CHI: La classe COSA:spettacolo teatrale DOVE: ITC Teatro San Lazzaro QUANDO: 18 dicembre 2021, ore 21 INFO E BIGLIETTI: itcteatro.it
Fabiana Iacozzilli regista e drammaturga de La classe, definisce questo suo lavoro un “docupuppets per marionette e uomini”. Prodotto insieme a Compagnia CrAnPi e andato in scena per la prima volta nel 2018, è in realtà prima di tutto uno spettacolo teatrale che porta sulla scena i ricordi di cinque anni di elementari. In quegli anni, dal 1983 al 1988, trenta bambini vengono educati presso un istituto gestito da suore. Maestra unica di questo gruppo di giovani menti è Suor Lidia, che ha lasciato un “bella impronta” con la sua cattiveria su tutti loro.
Questa frizione che si accende quando una forma coercitiva di educazione viene in contatto con menti ancora tutte da formare, è alla base dello spettacolo. La cassa di risonanza è quindi la memoria di quel periodo, il cosa è accaduto in quei cinque anni e cosa si sono portati dietro le menti e le formazioni umane di quei trenta alunni.

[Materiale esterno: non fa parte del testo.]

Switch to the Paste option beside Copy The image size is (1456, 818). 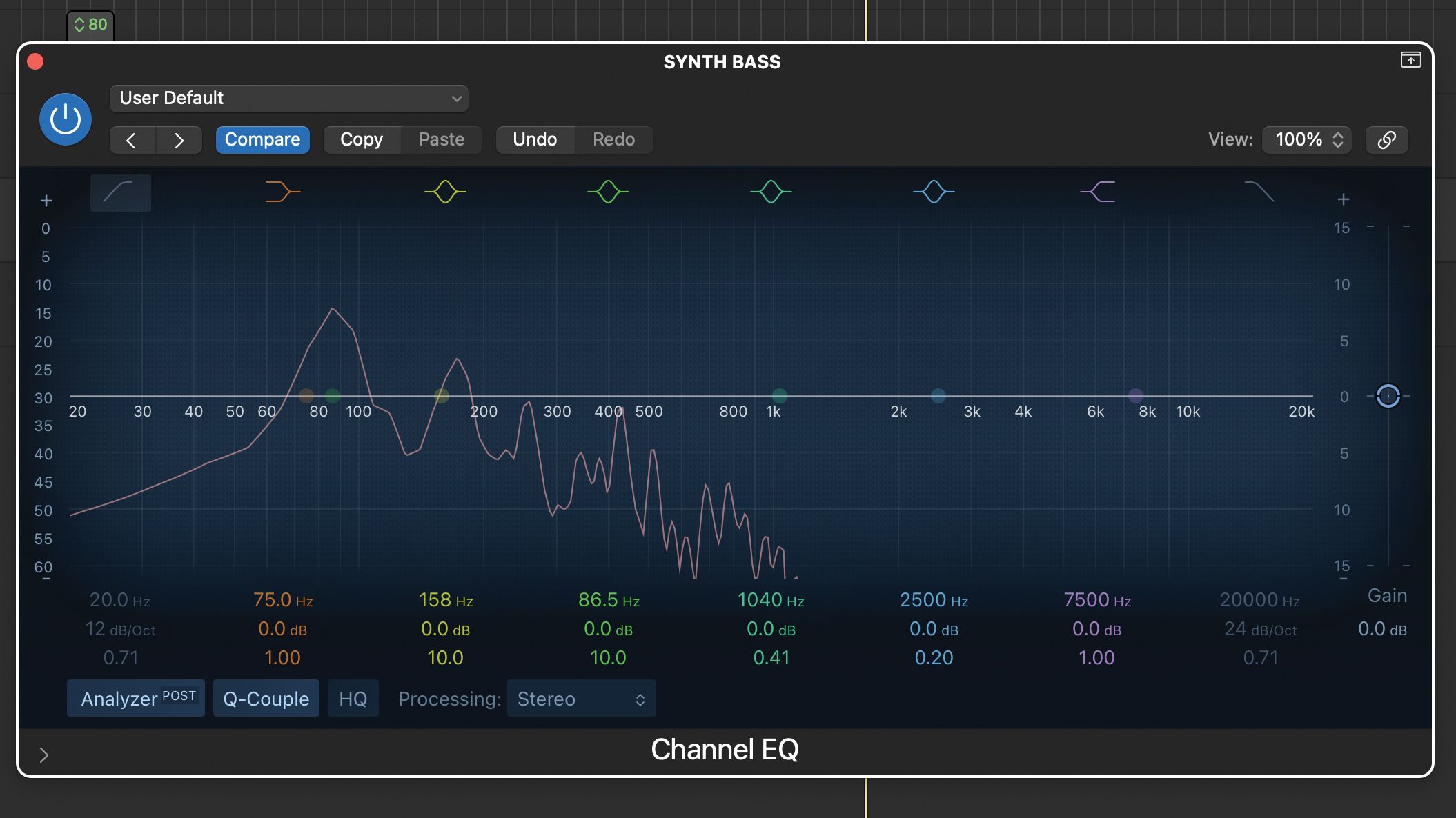click(441, 139)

Per raccontare tutto questo, Iacozzilli ha creato insieme a Marta Meneghetti, Giada Parlanti ed Emanuele Silvestri una drammaturgia che riprende interamente le soluzioni del teatro di figura. Ed ecco spiegato il perché della definizione data da Iacozzilli. Definizione tanto necessaria a focalizzare le intenzioni dello spettacolo, da essere stata inserita come sottotitolo esplicativo.

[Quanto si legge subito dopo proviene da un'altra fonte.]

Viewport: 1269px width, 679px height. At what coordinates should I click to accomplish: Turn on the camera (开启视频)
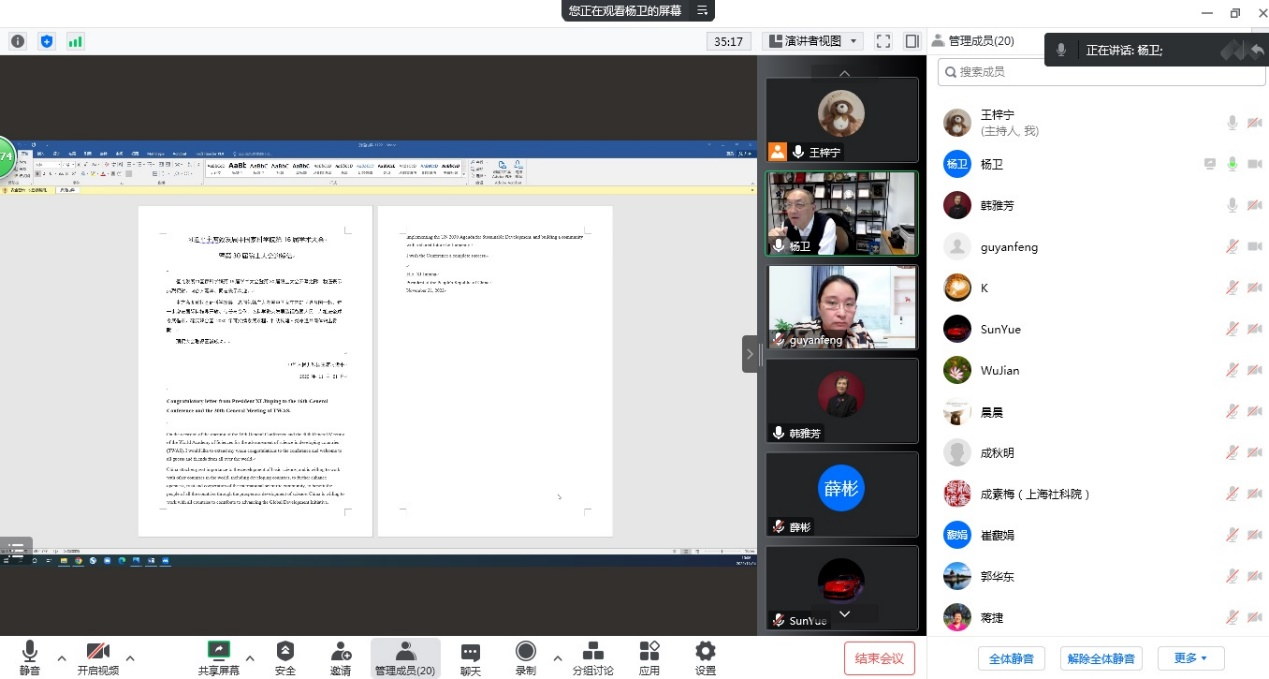98,657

L’impatto scenico e drammaturgico di questo lavoro, lo si potrà finalmente toccare con mano anche a Bologna per una unica data sabato 18 dicembre, presso ITC teatro di San Lazzaro (via Rimembranze 26, apertura di sipario ore 21).

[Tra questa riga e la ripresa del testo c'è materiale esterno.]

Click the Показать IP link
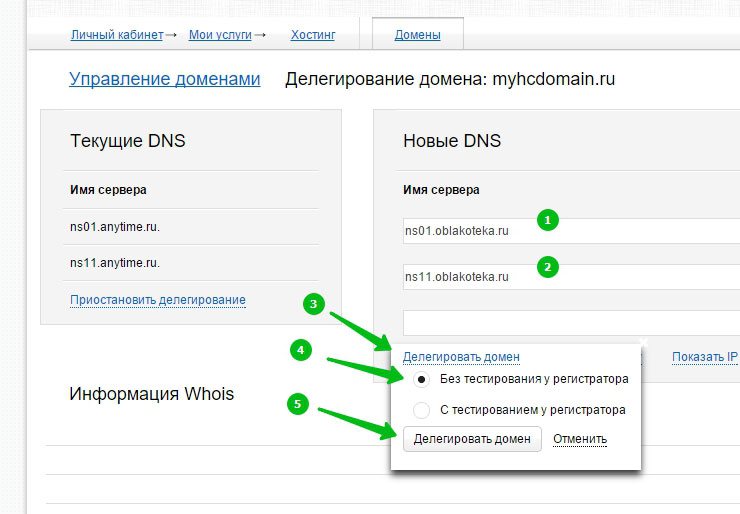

Andato in scena per la prima volta nel 2018, per poi ricevere il prestigioso Premio In-Box l’anno seguente, La Classe porta infatti sulla scena una serie di marionette realizzate da Fiammetta Mandich (sue anche le scene), che cinque performer muovono dal vivo animando lo spazio teatrale. Le marionette, i puppet citati da Iacozzilli, agiscono quindi insieme a Michela Aiello, Andrei Balan, Antonia D’Amore, Francesco Meloni, Marta Meneghetti dentro un luogo che chiameremo, appunto, “la classe”, mentre dall’esterno piovono su di loro le voci registrate di chi ricorda quella esperienza.
Ma indicare La classe con il termine di “docupuppets” ha probabilmente altre ragioni. Sicuramente non serve unicamente a sottolineare la presenza in scena di questi “pezzi di legno”, certamente non vuole rimandare in maniera secca al teatro di Kantor. È probabile sia una marca, un modo per mettere alla giusta distanza e così “svuotare dall’elemento patetico la materia” dello spettacolo stesso. Che pesca a piene mani dalla biografia di bambina di Iacozzilli come degli altri suoi ventinove compagni.
Questa porzione di biografia è vista dalla regista come un antro misterioso dove infanzia e memoria si rincorrono e si mescolano. Più precisamente dove la memoria di una infanzia va a recuperare la paura di prenderle da parte di Suor Lidia. Della religiosa, le voci raccontano gli occhi grandi per effetto delle lenti bifocali (quasi un rinnovata immagine del lupo di Cappuccetto Rosso), ma soprattutto l’immagine di “qualcuno di severo, di rigido”, di qualcuno che non voleva realmente “appassionarti allo studio”.
Quei ricordi vengono travasati nei movimenti fatti compiere ai burattini di legno anzi, imposti dai performer ai burattini, sotto le luci di Raffaella Vitiello. Una rappresentazione che molto dice di come l’intera classe elementare fosse immersa in un mondo terrorizzante, creato dalla suora insegnante. Muovendosi fra quello che la regista indica come documentario e una atmosfera da favola cupa La Classe si interroga, facendo interrogare lo spettatore, su cosa ognuno di noi si porta dietro, crescendo, della propria infanzia, del dolore sperimentato in quel periodo.
Più precisamente le domande che stanno alla base dello spettacolo sono due: “Che cosa ci facciamo con il dolore?” e “Cosa ogni essere umano è in grado di diventare a partire dal proprio dolore?” Il lavoro di Iacozzilli non offre giustamente risposte. Non conferma quello che dicono alcuni, ovvero che nessuno può guarire dalla propria infanzia; tantomeno accetta l’affermazione che tutto dipenda da quanto noi facciamo con la nostra infanzia. La visione che la regista offre, conduce (se conduce) lo spettatore a immergersi in un territorio profondo, terribile, labirintico da cui si riemerge per quel che si è: adulti. Per quel che può voler dire questo termine.